**Stated goal**: Copy out the entries verbatim, from the line with "Click the save (diskette)" up to and including the line with "point(88,327)".

↓

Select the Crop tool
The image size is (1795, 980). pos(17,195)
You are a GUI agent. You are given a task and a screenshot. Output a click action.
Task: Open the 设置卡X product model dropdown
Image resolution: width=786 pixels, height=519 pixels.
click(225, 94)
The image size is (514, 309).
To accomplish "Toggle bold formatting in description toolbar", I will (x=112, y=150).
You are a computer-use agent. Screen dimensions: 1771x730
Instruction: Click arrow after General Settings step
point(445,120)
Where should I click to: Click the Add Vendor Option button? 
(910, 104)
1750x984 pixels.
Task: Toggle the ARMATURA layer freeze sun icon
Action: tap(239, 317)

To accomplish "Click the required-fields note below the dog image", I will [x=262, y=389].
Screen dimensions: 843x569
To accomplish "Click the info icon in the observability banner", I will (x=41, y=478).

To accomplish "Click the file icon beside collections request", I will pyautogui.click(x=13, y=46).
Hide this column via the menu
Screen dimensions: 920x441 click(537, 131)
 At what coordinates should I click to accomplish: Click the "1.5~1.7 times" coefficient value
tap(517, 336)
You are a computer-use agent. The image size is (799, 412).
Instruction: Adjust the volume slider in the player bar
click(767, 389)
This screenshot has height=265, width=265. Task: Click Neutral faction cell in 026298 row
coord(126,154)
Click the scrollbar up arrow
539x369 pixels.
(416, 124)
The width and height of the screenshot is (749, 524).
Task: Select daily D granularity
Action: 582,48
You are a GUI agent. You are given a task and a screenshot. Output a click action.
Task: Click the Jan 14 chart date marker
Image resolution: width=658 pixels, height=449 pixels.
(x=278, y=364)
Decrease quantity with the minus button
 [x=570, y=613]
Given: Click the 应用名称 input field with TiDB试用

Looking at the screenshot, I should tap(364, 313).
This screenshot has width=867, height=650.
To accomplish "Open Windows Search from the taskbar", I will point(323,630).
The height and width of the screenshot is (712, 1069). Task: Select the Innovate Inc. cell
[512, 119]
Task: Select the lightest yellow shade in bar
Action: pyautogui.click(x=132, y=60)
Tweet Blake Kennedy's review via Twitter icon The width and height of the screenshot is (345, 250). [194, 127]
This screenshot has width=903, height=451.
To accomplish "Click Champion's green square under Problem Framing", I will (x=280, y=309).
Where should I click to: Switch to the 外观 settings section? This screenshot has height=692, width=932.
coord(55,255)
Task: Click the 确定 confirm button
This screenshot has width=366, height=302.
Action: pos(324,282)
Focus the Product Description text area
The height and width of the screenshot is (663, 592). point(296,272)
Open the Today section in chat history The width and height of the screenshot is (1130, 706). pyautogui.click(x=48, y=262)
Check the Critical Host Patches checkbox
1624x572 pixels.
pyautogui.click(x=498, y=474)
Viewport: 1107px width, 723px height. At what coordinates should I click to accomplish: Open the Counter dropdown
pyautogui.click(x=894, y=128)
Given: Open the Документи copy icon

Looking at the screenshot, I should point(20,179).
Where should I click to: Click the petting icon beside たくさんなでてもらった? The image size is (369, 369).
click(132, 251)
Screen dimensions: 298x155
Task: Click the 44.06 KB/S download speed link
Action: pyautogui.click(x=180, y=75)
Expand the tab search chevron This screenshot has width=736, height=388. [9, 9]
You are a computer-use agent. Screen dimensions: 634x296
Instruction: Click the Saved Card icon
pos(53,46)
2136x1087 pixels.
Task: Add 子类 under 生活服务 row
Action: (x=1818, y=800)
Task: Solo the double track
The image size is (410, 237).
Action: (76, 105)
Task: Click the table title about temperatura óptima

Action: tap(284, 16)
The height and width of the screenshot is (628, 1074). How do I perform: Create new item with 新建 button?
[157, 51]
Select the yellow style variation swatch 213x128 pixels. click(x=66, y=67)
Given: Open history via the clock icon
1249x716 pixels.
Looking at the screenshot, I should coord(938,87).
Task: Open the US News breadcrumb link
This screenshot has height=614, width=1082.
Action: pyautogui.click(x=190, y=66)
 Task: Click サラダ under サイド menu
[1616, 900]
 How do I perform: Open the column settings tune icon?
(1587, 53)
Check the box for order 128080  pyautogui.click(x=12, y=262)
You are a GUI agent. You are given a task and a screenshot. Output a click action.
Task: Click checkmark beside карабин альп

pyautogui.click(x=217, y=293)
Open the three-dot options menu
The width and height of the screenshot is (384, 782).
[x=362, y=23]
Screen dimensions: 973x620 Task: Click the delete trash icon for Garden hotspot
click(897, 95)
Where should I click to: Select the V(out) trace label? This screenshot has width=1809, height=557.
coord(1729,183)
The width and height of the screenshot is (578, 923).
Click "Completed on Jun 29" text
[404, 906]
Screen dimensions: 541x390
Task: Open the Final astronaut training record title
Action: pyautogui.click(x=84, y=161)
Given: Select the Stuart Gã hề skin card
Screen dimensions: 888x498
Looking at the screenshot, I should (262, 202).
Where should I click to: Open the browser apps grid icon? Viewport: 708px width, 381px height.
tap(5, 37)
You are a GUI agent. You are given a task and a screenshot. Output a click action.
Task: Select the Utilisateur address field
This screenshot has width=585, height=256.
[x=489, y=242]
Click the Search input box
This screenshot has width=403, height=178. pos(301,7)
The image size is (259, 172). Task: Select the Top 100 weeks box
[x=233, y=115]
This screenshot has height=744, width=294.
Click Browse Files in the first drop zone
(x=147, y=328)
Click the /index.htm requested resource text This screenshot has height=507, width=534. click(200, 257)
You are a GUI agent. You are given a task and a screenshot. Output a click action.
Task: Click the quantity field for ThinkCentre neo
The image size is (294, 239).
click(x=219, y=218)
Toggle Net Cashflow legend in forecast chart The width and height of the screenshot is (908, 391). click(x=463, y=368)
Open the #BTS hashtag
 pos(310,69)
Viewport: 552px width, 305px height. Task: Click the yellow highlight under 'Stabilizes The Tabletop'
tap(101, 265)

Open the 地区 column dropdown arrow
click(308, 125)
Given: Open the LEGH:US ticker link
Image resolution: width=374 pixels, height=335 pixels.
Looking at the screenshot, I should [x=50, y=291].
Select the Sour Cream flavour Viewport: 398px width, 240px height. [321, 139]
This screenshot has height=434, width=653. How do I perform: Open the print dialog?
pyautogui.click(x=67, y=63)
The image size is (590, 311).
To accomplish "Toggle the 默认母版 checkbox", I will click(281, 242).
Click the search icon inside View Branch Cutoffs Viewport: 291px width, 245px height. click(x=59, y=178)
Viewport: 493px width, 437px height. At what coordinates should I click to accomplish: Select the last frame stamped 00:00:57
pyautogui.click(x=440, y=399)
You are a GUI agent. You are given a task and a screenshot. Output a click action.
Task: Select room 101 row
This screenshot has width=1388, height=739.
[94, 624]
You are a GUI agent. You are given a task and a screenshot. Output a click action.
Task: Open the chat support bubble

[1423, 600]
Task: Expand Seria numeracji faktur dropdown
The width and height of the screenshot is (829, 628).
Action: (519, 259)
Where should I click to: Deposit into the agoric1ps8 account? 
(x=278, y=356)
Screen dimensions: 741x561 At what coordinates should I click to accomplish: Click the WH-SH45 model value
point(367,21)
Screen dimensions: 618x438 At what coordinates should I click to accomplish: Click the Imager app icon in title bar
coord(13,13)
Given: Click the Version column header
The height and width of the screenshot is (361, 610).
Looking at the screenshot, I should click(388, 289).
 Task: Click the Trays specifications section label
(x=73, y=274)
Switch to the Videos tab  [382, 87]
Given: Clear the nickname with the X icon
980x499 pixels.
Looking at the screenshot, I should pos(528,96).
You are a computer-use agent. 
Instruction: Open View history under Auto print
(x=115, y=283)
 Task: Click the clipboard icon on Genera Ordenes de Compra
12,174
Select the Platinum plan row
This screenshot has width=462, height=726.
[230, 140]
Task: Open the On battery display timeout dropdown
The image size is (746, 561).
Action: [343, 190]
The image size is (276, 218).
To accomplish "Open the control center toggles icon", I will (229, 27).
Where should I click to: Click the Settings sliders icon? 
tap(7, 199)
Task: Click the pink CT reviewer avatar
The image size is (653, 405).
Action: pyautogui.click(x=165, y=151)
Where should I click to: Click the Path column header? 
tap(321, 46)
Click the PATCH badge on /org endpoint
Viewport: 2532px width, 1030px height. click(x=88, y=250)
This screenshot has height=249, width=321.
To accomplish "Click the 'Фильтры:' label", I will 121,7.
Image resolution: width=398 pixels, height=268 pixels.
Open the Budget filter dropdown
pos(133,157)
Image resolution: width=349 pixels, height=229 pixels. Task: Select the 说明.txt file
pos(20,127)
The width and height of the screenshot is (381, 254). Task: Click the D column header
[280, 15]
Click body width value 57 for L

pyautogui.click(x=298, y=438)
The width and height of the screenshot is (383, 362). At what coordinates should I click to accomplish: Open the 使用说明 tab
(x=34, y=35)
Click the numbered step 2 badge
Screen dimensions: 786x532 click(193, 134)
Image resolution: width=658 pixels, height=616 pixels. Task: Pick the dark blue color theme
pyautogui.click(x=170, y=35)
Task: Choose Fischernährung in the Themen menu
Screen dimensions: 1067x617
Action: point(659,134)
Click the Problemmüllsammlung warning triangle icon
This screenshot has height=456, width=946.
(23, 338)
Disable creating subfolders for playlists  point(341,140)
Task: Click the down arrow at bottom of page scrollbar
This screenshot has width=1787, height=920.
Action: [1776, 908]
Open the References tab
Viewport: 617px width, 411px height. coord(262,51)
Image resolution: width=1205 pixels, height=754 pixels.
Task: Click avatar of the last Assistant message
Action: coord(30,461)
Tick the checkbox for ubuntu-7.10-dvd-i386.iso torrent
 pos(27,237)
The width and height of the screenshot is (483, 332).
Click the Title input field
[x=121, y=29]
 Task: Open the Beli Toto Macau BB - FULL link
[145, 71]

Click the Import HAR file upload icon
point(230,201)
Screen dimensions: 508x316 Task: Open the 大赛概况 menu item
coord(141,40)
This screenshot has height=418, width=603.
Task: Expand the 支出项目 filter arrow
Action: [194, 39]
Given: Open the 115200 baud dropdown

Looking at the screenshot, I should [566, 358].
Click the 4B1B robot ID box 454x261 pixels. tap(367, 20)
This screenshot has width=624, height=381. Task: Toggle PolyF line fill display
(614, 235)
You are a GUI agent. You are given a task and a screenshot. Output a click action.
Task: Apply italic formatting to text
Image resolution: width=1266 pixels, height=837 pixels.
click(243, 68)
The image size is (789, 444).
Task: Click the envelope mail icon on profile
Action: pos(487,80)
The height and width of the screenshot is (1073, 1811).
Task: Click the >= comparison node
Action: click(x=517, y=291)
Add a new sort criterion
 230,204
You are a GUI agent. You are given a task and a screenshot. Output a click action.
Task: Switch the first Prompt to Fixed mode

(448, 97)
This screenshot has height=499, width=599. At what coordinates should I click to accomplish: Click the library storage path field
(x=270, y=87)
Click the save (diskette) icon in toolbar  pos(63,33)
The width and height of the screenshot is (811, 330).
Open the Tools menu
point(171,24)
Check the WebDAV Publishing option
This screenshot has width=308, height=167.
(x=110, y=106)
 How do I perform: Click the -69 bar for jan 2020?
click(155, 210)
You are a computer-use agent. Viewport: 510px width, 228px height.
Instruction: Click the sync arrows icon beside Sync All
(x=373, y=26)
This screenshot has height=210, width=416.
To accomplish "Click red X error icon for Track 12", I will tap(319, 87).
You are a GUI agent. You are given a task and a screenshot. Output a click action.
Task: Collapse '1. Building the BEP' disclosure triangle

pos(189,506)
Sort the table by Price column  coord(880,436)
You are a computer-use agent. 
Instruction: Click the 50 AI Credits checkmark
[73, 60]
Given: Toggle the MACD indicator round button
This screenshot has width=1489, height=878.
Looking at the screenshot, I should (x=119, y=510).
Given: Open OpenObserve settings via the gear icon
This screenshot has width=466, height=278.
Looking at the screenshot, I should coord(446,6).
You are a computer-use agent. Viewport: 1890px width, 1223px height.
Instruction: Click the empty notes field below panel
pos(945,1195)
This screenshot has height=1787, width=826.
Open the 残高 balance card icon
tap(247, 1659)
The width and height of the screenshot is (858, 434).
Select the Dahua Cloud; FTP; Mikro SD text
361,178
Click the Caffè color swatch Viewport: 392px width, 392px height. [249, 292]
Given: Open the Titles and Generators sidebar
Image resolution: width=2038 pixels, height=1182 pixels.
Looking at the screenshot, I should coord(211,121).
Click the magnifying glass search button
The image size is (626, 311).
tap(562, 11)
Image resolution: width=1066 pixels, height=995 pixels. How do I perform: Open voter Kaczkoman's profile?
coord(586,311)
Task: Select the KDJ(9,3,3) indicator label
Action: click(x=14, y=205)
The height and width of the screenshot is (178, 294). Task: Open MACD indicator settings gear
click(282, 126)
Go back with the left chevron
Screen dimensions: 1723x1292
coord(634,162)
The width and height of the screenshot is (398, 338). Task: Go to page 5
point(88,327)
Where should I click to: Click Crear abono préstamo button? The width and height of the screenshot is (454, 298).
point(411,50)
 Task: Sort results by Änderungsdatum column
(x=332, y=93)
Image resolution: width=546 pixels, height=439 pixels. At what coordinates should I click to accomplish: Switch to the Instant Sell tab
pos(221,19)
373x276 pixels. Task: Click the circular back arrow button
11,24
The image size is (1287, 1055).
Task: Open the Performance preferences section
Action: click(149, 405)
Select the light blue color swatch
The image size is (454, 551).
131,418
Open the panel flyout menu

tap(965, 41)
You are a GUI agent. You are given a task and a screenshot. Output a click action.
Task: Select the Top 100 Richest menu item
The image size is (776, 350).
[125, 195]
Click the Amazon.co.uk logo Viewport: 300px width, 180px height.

↑

**Response**:
Click the save (diskette) icon in toolbar  pos(63,33)
The width and height of the screenshot is (811, 330).
Open the Tools menu
point(171,24)
Check the WebDAV Publishing option
This screenshot has width=308, height=167.
(x=110, y=106)
 How do I perform: Click the -69 bar for jan 2020?
click(155, 210)
You are a computer-use agent. Viewport: 510px width, 228px height.
Instruction: Click the sync arrows icon beside Sync All
(x=373, y=26)
This screenshot has height=210, width=416.
To accomplish "Click red X error icon for Track 12", I will tap(319, 87).
You are a GUI agent. You are given a task and a screenshot. Output a click action.
Task: Collapse '1. Building the BEP' disclosure triangle

pos(189,506)
Sort the table by Price column  coord(880,436)
You are a computer-use agent. 
Instruction: Click the 50 AI Credits checkmark
[73, 60]
Given: Toggle the MACD indicator round button
This screenshot has width=1489, height=878.
Looking at the screenshot, I should (x=119, y=510).
Given: Open OpenObserve settings via the gear icon
This screenshot has width=466, height=278.
Looking at the screenshot, I should coord(446,6).
You are a computer-use agent. Viewport: 1890px width, 1223px height.
Instruction: Click the empty notes field below panel
pos(945,1195)
This screenshot has height=1787, width=826.
Open the 残高 balance card icon
tap(247, 1659)
The width and height of the screenshot is (858, 434).
Select the Dahua Cloud; FTP; Mikro SD text
361,178
Click the Caffè color swatch Viewport: 392px width, 392px height. [249, 292]
Given: Open the Titles and Generators sidebar
Image resolution: width=2038 pixels, height=1182 pixels.
Looking at the screenshot, I should coord(211,121).
Click the magnifying glass search button
The image size is (626, 311).
tap(562, 11)
Image resolution: width=1066 pixels, height=995 pixels. How do I perform: Open voter Kaczkoman's profile?
coord(586,311)
Task: Select the KDJ(9,3,3) indicator label
Action: click(x=14, y=205)
The height and width of the screenshot is (178, 294). Task: Open MACD indicator settings gear
click(282, 126)
Go back with the left chevron
Screen dimensions: 1723x1292
coord(634,162)
The width and height of the screenshot is (398, 338). Task: Go to page 5
point(88,327)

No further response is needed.